= Work required =
Check each line of the records below for the word "width" and copy those where it appears.

(Beginning of Study material)

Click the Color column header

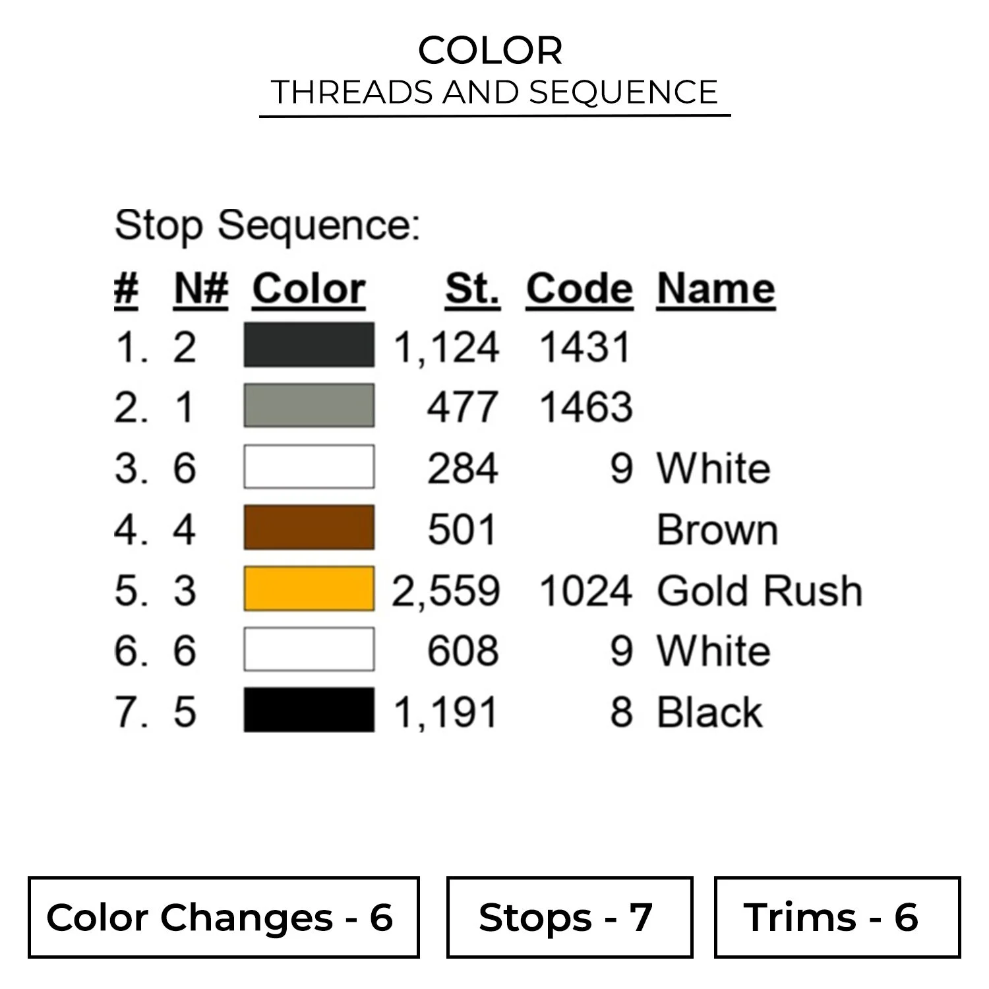(x=309, y=289)
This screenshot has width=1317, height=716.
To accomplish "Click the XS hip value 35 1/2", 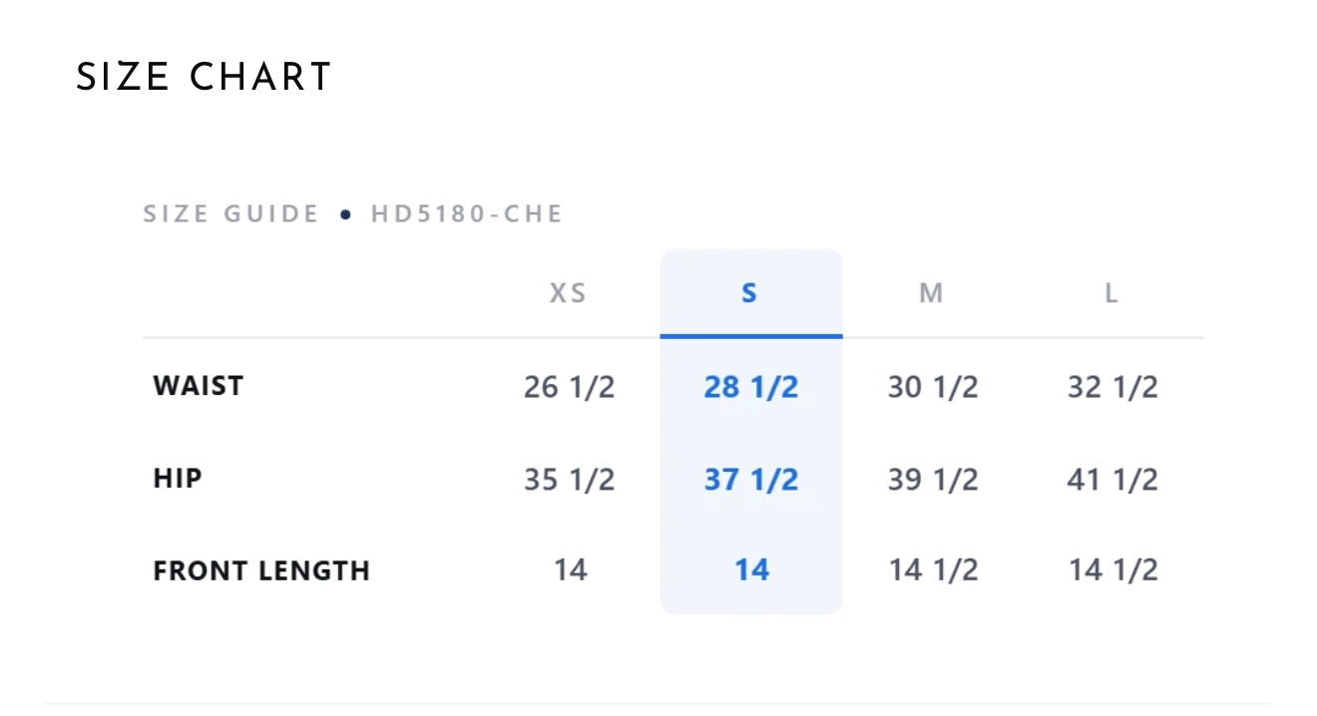I will tap(570, 480).
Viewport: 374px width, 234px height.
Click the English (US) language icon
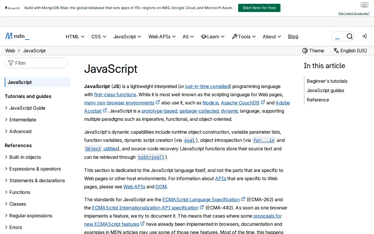click(336, 51)
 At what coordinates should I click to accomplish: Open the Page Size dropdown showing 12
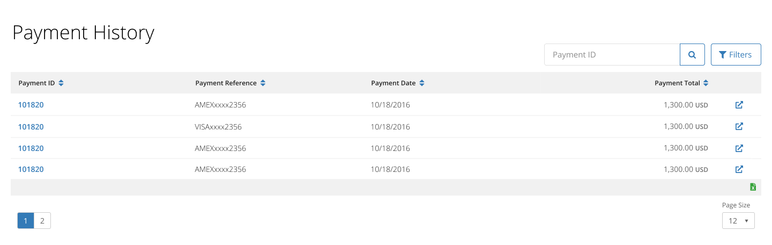coord(738,221)
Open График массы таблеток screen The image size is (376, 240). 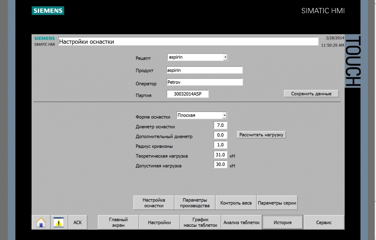tap(200, 222)
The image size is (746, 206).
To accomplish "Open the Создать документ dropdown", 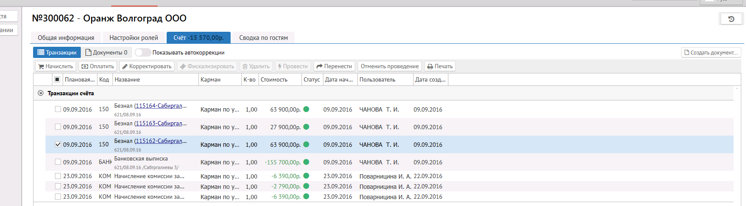I will [711, 53].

(End of Study material)

= Written response =
This screenshot has width=1317, height=716.
Viewport: 374px width, 234px height.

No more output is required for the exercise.